Dedykuję je wszystkim wspaniałym blogowiczom i fanom Percy’ego Jacksona!
Odwiedziny
Drogi Pamiętniku,
od mojego przybycia na Obóz Herosów minęły prawie dwa tygodnie. Przepraszam, że tak długo nie pisałam, ale tyle się działo! Ja i Jake przeprowadziliśmy się do domku Zeusa. Jest naprawdę niesamowity! Taki duży, jasny i przestronny. Rozpakowaliśmy tam wszystkie nasze rzeczy. Można powiedzieć, że się zadomowiłam. Nie tylko w domku, ale w ogóle na obozie.
Poznałam mnóstwo fajnych osób. Percy i Annabeth skończyli szkołę i przyjechali na obóz. Ja i Jake jeszcze ani razu nie wyszliśmy poza granice. Nie poszliśmy do szkoły, ani nie spotkaliśmy się z rodzicami.

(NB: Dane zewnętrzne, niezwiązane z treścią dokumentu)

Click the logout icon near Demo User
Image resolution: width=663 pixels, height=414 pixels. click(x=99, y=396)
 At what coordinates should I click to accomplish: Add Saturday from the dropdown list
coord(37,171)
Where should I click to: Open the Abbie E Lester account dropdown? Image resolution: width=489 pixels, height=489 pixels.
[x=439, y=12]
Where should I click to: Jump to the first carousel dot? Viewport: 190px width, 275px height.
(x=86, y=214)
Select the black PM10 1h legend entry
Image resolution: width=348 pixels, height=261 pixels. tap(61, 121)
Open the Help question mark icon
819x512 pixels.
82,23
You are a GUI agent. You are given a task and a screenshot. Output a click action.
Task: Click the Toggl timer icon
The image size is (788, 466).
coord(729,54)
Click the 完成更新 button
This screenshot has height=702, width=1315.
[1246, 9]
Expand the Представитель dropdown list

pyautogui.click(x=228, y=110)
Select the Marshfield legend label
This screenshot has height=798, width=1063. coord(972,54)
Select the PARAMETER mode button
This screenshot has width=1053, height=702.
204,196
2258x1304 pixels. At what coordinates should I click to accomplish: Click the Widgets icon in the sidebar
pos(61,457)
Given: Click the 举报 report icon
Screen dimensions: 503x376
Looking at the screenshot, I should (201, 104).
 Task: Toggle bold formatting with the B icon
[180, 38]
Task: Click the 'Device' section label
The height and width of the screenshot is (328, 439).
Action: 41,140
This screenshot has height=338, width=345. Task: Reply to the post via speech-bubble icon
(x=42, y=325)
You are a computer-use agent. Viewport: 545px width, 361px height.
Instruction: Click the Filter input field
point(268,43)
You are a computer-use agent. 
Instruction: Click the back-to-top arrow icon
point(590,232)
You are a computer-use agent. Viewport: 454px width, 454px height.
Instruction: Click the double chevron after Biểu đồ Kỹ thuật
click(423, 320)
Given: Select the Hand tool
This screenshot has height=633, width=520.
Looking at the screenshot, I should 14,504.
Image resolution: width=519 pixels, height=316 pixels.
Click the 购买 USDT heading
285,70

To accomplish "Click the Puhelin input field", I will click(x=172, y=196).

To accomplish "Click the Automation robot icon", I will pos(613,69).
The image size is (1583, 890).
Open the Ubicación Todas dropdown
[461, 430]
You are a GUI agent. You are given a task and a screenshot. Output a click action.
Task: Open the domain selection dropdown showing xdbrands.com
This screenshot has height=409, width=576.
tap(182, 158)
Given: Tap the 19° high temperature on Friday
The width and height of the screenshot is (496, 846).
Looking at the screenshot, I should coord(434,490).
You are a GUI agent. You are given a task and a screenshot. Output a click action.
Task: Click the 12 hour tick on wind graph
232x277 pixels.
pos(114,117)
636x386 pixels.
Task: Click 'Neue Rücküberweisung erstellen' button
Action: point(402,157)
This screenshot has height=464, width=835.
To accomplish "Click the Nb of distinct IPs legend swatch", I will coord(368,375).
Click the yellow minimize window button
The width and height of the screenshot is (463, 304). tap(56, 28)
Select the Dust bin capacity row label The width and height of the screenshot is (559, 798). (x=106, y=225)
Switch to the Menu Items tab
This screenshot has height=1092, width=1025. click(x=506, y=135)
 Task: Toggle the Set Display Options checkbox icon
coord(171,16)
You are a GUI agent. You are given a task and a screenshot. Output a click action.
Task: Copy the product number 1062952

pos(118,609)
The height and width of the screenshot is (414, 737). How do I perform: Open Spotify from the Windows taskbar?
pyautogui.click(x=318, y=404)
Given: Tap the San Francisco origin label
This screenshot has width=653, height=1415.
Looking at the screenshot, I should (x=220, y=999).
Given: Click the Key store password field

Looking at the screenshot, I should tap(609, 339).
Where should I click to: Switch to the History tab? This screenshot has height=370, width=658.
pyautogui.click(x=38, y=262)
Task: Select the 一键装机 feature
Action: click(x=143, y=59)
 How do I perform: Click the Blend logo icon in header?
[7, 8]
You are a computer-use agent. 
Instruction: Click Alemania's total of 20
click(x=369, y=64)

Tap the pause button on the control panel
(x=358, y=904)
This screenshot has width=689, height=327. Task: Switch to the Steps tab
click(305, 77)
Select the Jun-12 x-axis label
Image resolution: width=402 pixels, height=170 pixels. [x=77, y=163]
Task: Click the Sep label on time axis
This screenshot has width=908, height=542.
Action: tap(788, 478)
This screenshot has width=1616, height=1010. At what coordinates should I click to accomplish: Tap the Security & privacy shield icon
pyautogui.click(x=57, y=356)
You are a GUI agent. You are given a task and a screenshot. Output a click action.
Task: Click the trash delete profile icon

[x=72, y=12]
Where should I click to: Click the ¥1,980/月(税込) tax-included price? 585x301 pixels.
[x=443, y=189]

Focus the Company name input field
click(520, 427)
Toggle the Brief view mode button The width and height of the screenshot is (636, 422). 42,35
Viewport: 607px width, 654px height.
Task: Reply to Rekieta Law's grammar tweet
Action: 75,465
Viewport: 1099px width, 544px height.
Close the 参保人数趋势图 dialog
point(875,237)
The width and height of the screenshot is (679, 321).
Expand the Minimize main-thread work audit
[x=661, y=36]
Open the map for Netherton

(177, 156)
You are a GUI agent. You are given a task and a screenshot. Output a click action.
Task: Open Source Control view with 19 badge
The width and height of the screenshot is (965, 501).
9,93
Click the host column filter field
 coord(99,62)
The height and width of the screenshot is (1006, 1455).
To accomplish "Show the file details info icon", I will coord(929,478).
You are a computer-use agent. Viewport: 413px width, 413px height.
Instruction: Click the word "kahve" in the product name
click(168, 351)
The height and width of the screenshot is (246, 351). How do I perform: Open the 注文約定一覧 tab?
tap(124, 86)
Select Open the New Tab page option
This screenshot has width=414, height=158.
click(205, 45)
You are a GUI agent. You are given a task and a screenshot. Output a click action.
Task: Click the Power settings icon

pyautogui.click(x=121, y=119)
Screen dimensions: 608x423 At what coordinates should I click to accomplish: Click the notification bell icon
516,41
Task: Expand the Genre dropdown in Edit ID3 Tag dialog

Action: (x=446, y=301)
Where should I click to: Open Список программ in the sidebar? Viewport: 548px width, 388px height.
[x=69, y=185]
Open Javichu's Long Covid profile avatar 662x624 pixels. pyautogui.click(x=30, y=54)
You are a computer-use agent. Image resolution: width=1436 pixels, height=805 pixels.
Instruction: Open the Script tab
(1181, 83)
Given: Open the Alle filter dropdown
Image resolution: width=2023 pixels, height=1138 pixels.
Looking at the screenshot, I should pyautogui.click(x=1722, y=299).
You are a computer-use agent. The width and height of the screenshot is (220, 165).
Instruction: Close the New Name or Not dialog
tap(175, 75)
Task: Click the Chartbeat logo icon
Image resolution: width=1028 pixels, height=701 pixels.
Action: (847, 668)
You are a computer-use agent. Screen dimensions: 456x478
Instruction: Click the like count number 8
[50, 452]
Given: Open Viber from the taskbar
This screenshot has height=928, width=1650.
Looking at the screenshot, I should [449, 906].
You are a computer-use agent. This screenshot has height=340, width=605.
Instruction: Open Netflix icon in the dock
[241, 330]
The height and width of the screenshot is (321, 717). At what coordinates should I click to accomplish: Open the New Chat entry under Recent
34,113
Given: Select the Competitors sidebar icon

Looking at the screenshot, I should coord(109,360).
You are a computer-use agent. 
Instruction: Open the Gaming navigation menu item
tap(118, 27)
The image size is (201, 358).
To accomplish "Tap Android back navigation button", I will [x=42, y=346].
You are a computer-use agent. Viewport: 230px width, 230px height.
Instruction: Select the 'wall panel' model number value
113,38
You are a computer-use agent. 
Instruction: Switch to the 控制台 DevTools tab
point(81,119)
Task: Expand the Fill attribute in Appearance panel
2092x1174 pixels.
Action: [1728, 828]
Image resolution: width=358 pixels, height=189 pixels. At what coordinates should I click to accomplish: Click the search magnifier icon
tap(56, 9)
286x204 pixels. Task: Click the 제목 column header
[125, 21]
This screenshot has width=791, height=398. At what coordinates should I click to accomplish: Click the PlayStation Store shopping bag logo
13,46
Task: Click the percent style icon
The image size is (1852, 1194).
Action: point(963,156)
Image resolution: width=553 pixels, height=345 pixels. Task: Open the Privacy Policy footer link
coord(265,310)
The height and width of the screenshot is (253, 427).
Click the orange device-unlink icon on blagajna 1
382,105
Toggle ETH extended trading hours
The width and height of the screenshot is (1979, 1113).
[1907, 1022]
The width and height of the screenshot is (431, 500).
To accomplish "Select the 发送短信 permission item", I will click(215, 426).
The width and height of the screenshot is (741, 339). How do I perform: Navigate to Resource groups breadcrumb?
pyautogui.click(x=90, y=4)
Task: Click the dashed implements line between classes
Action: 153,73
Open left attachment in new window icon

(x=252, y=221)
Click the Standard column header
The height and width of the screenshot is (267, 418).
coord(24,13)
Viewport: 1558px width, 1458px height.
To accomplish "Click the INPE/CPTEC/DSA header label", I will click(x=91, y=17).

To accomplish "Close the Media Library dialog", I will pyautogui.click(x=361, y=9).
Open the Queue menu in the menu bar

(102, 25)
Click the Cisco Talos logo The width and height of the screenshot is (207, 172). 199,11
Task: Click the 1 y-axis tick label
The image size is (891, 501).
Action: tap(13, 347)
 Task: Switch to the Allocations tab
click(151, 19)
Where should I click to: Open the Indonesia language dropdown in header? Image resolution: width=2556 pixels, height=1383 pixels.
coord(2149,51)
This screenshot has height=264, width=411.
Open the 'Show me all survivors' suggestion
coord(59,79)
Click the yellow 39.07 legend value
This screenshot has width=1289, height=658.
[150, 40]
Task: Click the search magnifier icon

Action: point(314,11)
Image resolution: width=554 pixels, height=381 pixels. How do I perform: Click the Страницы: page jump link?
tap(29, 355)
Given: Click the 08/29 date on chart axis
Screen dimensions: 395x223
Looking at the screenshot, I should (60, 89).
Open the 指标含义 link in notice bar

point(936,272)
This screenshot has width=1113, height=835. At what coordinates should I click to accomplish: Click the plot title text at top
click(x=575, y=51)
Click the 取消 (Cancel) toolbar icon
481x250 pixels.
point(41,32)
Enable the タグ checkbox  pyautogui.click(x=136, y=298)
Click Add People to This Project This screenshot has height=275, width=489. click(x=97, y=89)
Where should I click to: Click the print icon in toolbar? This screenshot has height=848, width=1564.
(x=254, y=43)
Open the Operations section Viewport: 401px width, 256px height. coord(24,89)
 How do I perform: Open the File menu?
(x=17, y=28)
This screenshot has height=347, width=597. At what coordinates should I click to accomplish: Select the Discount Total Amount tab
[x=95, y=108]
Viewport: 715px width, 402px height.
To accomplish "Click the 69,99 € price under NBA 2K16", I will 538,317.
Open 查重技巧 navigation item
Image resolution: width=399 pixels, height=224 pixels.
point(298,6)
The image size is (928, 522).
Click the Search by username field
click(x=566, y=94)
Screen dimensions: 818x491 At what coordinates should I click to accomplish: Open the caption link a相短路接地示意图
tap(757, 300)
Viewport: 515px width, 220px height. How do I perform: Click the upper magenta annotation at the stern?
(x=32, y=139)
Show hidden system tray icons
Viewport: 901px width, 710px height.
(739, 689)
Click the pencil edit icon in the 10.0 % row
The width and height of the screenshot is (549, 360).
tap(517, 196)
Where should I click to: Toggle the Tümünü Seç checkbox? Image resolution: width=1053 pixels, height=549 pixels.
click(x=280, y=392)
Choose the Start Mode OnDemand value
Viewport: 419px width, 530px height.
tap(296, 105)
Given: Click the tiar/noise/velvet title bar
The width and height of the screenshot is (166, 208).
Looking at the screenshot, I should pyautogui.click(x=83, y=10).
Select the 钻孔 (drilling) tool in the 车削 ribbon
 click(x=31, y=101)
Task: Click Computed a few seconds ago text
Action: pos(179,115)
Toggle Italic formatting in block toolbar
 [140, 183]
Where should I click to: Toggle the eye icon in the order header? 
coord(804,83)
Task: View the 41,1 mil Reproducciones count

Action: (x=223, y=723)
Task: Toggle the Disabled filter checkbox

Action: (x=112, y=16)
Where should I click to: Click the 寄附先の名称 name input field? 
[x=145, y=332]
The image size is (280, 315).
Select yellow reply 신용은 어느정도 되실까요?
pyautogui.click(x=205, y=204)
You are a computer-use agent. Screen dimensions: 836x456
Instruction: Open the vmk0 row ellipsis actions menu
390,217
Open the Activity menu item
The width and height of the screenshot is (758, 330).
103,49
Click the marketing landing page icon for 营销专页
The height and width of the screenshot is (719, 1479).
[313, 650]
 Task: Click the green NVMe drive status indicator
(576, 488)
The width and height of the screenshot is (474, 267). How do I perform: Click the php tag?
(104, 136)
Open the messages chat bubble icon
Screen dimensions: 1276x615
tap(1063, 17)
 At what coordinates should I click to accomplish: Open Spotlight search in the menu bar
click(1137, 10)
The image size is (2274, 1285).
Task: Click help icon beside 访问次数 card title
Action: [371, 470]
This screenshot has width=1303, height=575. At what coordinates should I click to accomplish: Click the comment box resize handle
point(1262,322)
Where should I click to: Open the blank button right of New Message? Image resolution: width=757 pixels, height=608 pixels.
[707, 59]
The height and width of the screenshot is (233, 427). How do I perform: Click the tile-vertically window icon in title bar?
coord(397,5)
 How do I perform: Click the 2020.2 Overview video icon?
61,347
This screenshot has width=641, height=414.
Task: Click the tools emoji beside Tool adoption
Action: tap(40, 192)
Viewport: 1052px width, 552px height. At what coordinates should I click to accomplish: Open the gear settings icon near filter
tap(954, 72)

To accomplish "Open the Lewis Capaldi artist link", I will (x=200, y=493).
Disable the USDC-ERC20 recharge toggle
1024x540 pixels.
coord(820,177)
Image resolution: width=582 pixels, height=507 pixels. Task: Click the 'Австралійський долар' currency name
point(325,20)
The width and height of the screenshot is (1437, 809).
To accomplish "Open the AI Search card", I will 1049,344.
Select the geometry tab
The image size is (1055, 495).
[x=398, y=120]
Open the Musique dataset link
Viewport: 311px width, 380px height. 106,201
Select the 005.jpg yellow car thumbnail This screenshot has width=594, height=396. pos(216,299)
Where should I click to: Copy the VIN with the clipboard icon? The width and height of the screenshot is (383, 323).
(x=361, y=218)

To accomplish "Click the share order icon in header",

W sumie, to zastanawiam się, czy nie zostać całoroczną. Myślę, że decyzję podejmę dopiero po wakacjach.
Codziennie chodzę na treningi i naukę greckiego. Idzie mi coraz lepiej. Chejron dalej stara się ustalić, jak Lamia przedostała się na teren obozu. On sądzi, że ktoś ją tu zaprosił. Nie bardzo chce mi się w to wierzyć, no bo kto normalny ściągałby takiego potwora? Próbuje ustalić też coś w związku z naszym pochodzeniem. Też jestem bardzo ciekawa, kto jest naszą mamą i jak to się stało, że znaleźliśmy się w Central Parku. Sprawa jest bardzo tajemnicza.
A! Zostaliśmy też wtajemniczeni w obie Wielkie Przepowiednie. Jak to dobrze, że Kronos nie odkrył, że jesteśmy dziećmi Zeusa. Pewnie by nas zabił albo omamił i zredukował do roli sługusów.
Nie wiem, co jeszcze mam napisać. Nie chciałabym pominąć niczego ważnego…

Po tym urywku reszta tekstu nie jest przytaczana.